Sabido es que la mayoría de los dictadores y
autócratas hacen de la política un espectáculo. No voy a referirme a los
despliegues de fuerzas militares en Corea o Irán. Ni a las masas vestidas con
un sólo color frente a las cuales vociferan enloquecidos tiranos. Me refiero
solamente a quienes –escondidos en sus cubículos mediales- utilizan los
mecanismos del poder para montar escenificaciones que excluyen voces y
opiniones contrarias. En suma, se trata de la conversión de la política en una
representación unipersonal de acuerdo a la cual “el enemigo” es mencionado,
insultado y vilipendiado, pero nunca directamente confrontado.
La diferencia entre la política del
espectáculo y el espectáculo de la política reside entonces en que la primera
suprime el debate y con ello, en tanto la política es debate, suprime a la
política. En cambio, en la segunda, el espectáculo proviene del debate, es
decir, de la propia política. Esa es evidentemente una de las razones por las
cuales los dictadores y autócratas no soportan el espectáculo que brinda la
política norteamericana en tiempos electorales. Pues allí, desde el comienzo
hasta el día de la elección, hay un debate sostenido entre los postulantes
Primero, el debate tiene lugar mediante
primarias y convenciones al interior de los partidos.
Segundo, es un debate abierto. Los partidos,
en esos momentos, se abren, debatiendo hacia afuera sus posiciones internas.

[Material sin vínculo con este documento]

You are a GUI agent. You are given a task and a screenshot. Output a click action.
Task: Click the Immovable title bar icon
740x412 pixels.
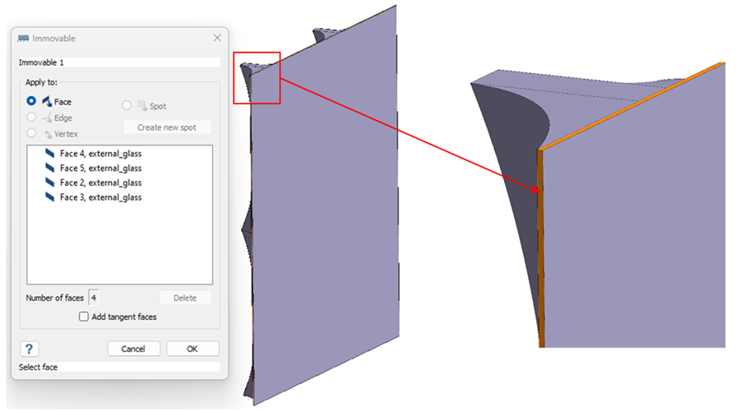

Tercero, escuchada la voz del elector,
sobreviene el momento de la unidad, y ese es cuando la fracción vencida se une
a la vencedora para enfrentar al enemigo común. A partir de ese momento el
debate adquiere otra connotación. De ahora en adelante se tratará del debate entre
dos fuerzas no sólo contrarias sino, además, adversarias.
Cuarto, el momento final ocurre cuando el
debate es personalizado, casi siempre entre dos contrincantes. Es el momento
culminante: Dos adversarios debaten de acuerdo a reglas pre-establecidas. Se
dan duro, pero nunca se escucha un insulto o una descalificación personal.

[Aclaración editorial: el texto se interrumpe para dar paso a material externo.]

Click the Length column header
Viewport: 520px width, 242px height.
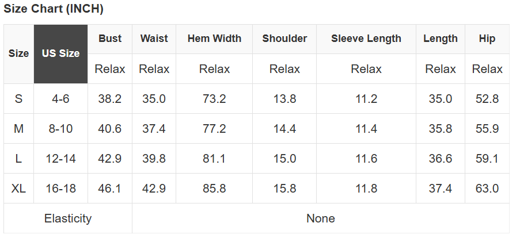441,39

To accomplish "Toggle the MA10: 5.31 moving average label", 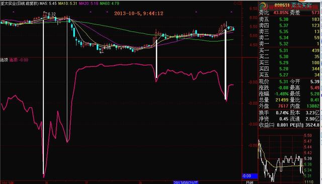I will pos(68,4).
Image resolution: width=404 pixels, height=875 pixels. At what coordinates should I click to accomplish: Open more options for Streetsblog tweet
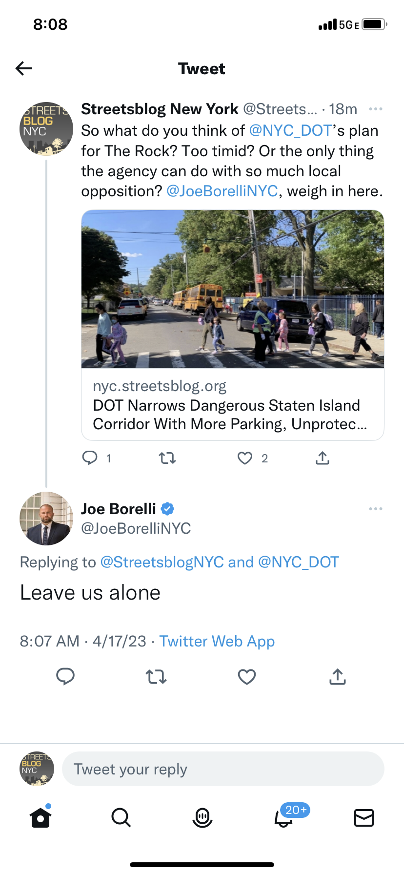click(376, 109)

Pocos días después, el elector, el soberano, hará uso de la palabra escrita (el
voto) y elegirá.
Desde otros países, los que nos ocupamos de
la política, observamos ese proceso electoral con sumo interés. A su vez,
quienes viven bajo una dictadura o una autocracia, sentirán algo parecido a una
legítima envidia. ¿Por qué en mi país no ocurre algo parecido?
Pero los dictadores y autócratas, cuando
presencian en las pantallas los debates norteamericanos, experimentan, sin
duda, un miedo atroz. Es el miedo a la contra-dicción. Ellos, más que a los EE
UU, odian el debate, o lo que es igual a la dicción contraria: a la
contra-dicción.
Gobernantes de los EE UU como casi todos los
del planeta han cometido grandes barbaridades, nadie lo puede negar. Pero la
política norteamericana siempre ha encontrado la posibilidad de la
rectificación a través del debate y la palabra contra-dicha. Esa rectificación
a partir del debate contra-dictorio es la que jamás podrán aceptar dictadores y
autócratas. Ahí reside el secreto de su supuesto antiimperialismo.